+++ Trecho

O sociólogo alemão Max Weber trabalha a ideia de “ação social” como método para se estudar a sociedade. Diferentemente do “fato social” de Durkheim, a análise de Weber é mais objetiva, não olhando para o núcleo social como um todo, mas sim às ações individuais que compõe um fenômeno social a fim de identificar seus respectivos sentidos. Assim, compreende-se cada ação voltada para uma outra pessoa como uma mobilização de valores do indivíduo, a qual é dotada de uma intencionalidade, seja ela racional, efetiva ou tradicional. Já na área política, Weber reflete sobre os tipos de dominação encontrados na sociedade, na qual determinados indivíduos se submetem à vontade de outros de acordo com a legitimidade dada pela relação, podendo ela ser de ordem legal, carismática ou tradicional. Logo, a ideologia weberiana pode ser utilizada para entender as divergências entre indivíduos de diferentes culturas e como isso acarreta problemáticas como a violência, e para refletir acerca das explorações cotidianas e formas como se exclui do cidadão humilde o direito de questionar a realidade capitalista, onde o direito é o grande mecanismo de controle social e mantimento da ordem vigente.
Sabendo
que ações são condicionadas pelos valores adquiridos pelo indivíduo ao longo de
sua vida, o cenário social brasileiro, repleto de realidades distintas entre os
habitantes, se torna local de análise das diferentes ações sociais possíveis.

++++++
+++ Dados registrados

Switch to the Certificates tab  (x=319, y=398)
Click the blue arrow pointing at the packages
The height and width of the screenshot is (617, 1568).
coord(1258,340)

++++++

● O problema:
De acordo com o trecho sobre Max Weber, de que ordens pode ser a legitimidade que sustenta os tipos de dominação na sociedade? Os dados não têm nenhuma relação com esta atividade.

● Resposta:
Pode ser de ordem legal, carismática ou tradicional.